-- Material supplied follows --

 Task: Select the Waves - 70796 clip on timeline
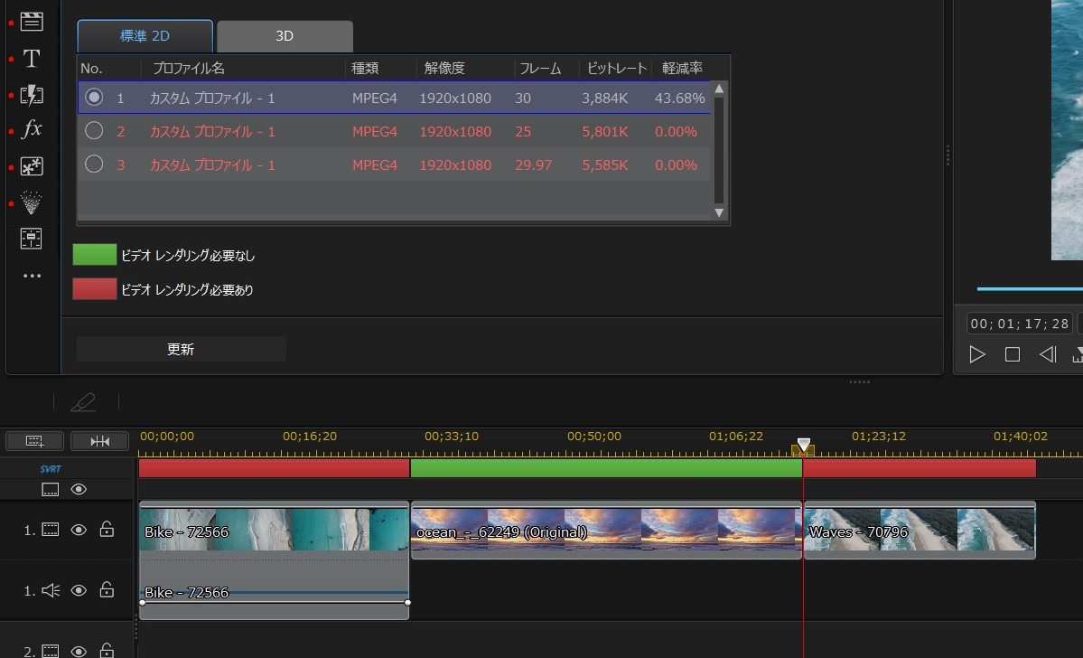pos(920,531)
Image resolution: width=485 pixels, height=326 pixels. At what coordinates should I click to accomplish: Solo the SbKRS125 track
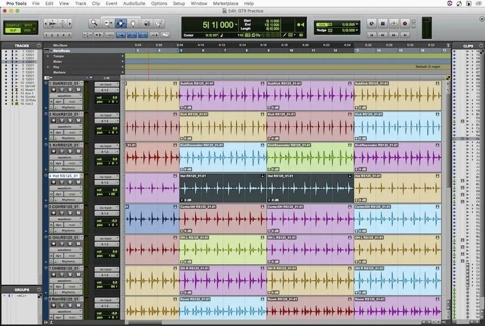[70, 90]
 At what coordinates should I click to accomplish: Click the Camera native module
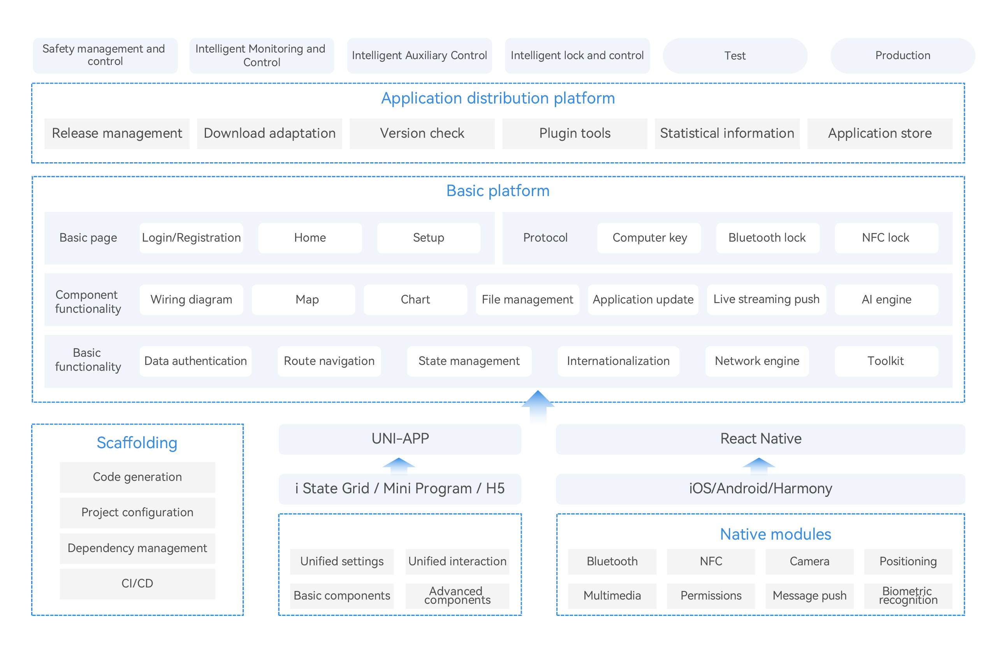tap(809, 561)
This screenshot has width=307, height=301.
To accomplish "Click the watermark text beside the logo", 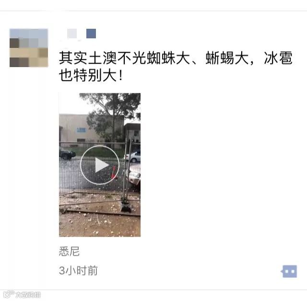I will (x=28, y=295).
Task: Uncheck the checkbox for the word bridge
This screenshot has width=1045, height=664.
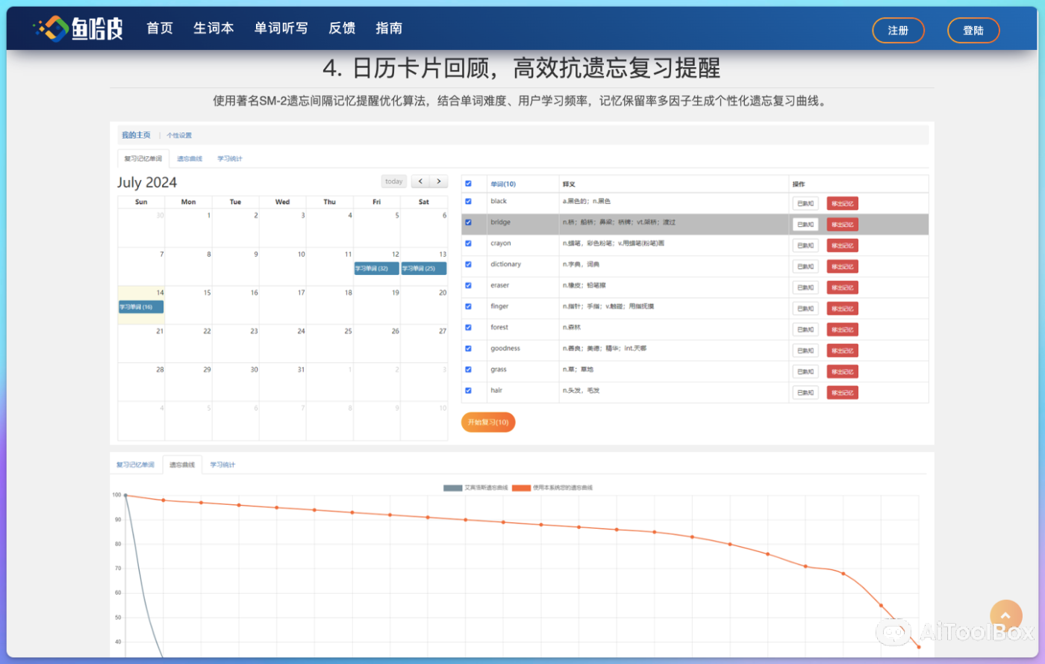Action: pyautogui.click(x=468, y=223)
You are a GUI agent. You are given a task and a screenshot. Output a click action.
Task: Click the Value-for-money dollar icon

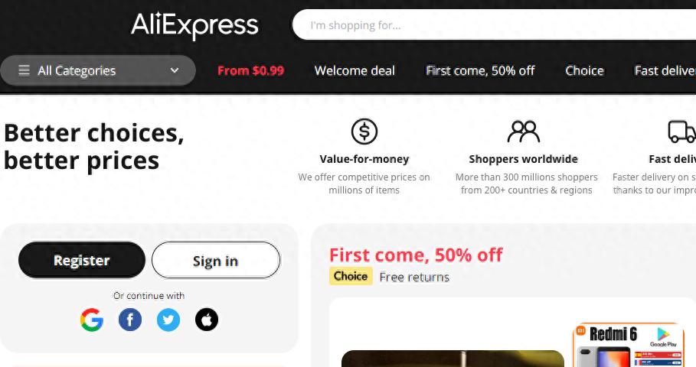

-- Material supplied concluded --

* [Task]:
Omit the pictures and write out exactly the lines from the one containing "This screenshot has width=1045, height=664." through the last line of the material.

* [Exercise solution]:
This screenshot has width=1045, height=664.
Action: pyautogui.click(x=468, y=223)
You are a GUI agent. You are given a task and a screenshot. Output a click action.
Task: Click the Value-for-money dollar icon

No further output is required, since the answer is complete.